▶ [TEXT UNDER STUDY]:
= = = =

00:02:24.000And the mechanism of these chemicals is that they interfere, they activate acetylcholine receptors.
00:02:33.000Now that sounds dangerous for us because acetylcholine is a major neurotransmitter in our nervous system.
00:02:41.000It's the transmitter between nerves and muscle.
00:02:44.000So if your acetylcholine receptors don't work, you're paralyzed.
00:02:47.000And things like cobra venom, some of the snake venoms, will block the activation of acetylcholine receptors, and that kills people by suffocation.
00:02:56.000Well, it turns out that the acetylcholine receptors in insects Are a little different from those in humans.
00:03:03.000And so the neonicotinamides were developed to target, to activate the acetylcholine receptors of insects, but they don't do anything to humans.
00:03:17.000Now, the target then is insects that eat plants, alphids, beetles, corn borers, a lot of insects that are real pests to plants, but should not be a problem for humans.
00:04:45.000Now they can't find their way back home.
00:04:47.000I want to just tell you, interrupt you for a second, because when I was a kid with my 10 brothers and sisters, we had a field of clover in our yard, so we had lots and lots of honeybees, and we would go try to find the hives to get a honey, to smoke them out and get a honey.
00:05:04.000And the way that we would do it is we'd go out there and we'd catch four or five bees and then take them to different areas and release them and triangulate.
00:05:14.000Because when they left that jar and you had captured them, they'd fly directly toward their hive.
00:05:21.000So it's very, very easy to find a hive by triangulating the bees.
00:05:25.000So they asked to make a bee line where they used to before we got these neonicotinamides.
00:05:33.000And nobody quite understands how they do that.
00:05:36.000It's an extraordinary thing for an insect that has a very, according to us, very primitive brain.
00:05:43.000But they have extraordinary skills and they go great distances and still come directly back to their hive.
00:05:52.000However, if they drink nectar and use pollen to take back to the hives to feed the young, That contains even trace amounts of neonicotinamides.
00:06:04.000Their sense of direction is screwed up.
00:06:07.000They no longer can have normal sleep-waking cycles.
00:06:10.000Most people don't think about insects having sleep-waking cycles, but every kind of animal does.
00:06:16.000And for the bees, just as it is for us, if they don't get a good night's sleep, they're screwed up.
00:06:44.000Now, Europe has banned most neonicotinamines.
00:06:48.000In the U.S., We haven't done anything.

= = = =

▶ [DATA FOR ANALYSIS]:

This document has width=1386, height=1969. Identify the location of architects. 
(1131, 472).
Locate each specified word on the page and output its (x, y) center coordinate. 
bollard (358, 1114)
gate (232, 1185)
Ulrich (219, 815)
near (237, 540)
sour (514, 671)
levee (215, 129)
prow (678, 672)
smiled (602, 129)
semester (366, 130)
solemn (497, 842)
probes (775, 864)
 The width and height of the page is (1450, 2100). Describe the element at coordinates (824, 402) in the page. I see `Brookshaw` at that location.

= = = =

▶ [WORK INSTRUCTIONS]:
(1) According to the transcript, why were neonicotinamides expected to harm insects but not humans? Answer in one to three sentences.
(2) Reproduce the transcript word for word, from "00:06:04.000Their sense of" up to and including "haven't done anything.".
The listing has no connection to the transcript.

▶ [SOLUTIONS TO EACH TASK]:
(1) The acetylcholine receptors in insects are a little different from those in humans. Neonicotinamides were developed to activate the insects' receptors, and they don't do anything to humans.

(2)
00:06:04.000Their sense of direction is screwed up.
00:06:07.000They no longer can have normal sleep-waking cycles.
00:06:10.000Most people don't think about insects having sleep-waking cycles, but every kind of animal does.
00:06:16.000And for the bees, just as it is for us, if they don't get a good night's sleep, they're screwed up.
00:06:44.000Now, Europe has banned most neonicotinamines.
00:06:48.000In the U.S., We haven't done anything.